- Born: 1944 Thionville, Gau Westmark, German-occupied France, Germany
- Died: 8 February 2022 (aged 78) Salernes, France
- Education: University of Strasbourg I
- Occupations: Surgeon Professor

= Jean-Henri Jaeger =

French surgeon and academic (1944–2022)

Jean-Henri Jaeger (1944 – 8 February 2022) was a French surgeon and academic. He was well known for developing a surgical technique to repair the anterior cruciate ligament (ACL), using the fascia lata as a form of transplant.

==Biography==
Jaeger was born in Thionville to an engineer father who worked for the SNCF. He became devoted to working in surgery after a near-death experience from a kick to the stomach during a football match at the age of six. He studied at the University of Strasbourg I, where he met his lifelong friend Arsène Wenger.

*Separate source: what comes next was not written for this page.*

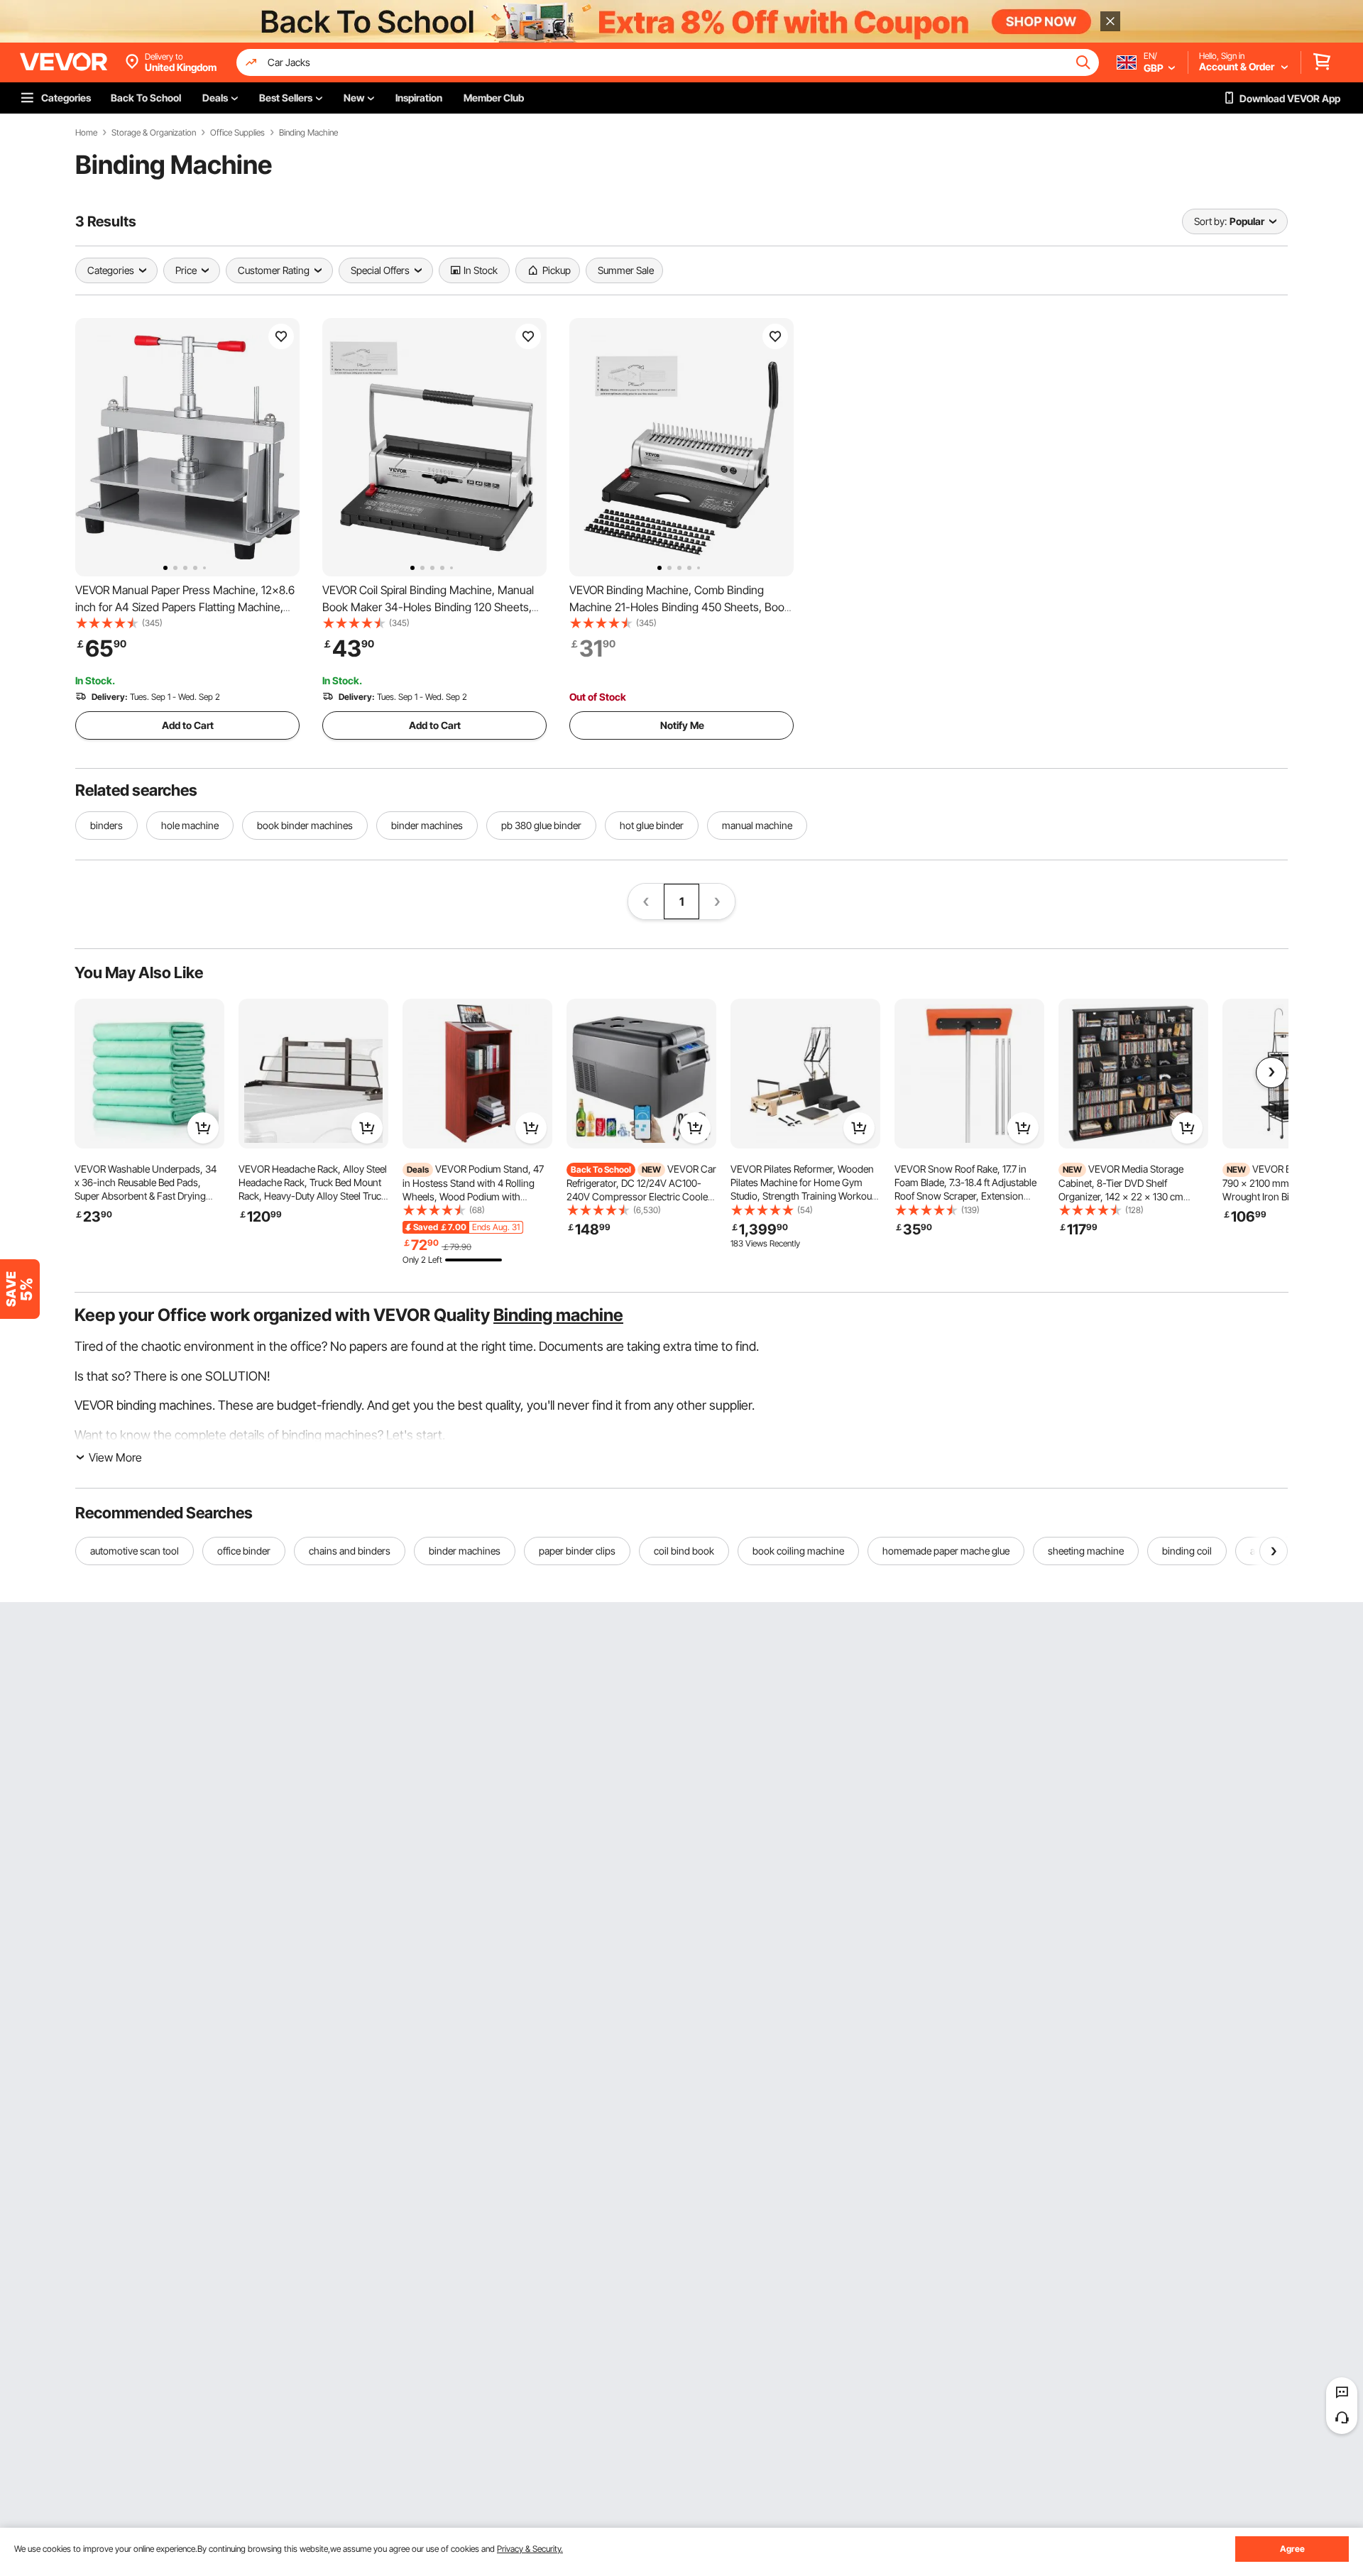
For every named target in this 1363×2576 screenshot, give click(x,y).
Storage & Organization (153, 133)
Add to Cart (188, 725)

In 1978, while working for a clinic, he was called to be team surgeon for RC Strasbourg Alsace. He notably operated on Marius Trésor in 1981, who then competed in the 1982 FIFA World Cup. Other players he operated on included Christophe Royer, Raymond Kopa, Zinedine Zidane, Dragan Stojković, Bixente Lizarazu, and others. He was also a professor at the University of Strasbourg I.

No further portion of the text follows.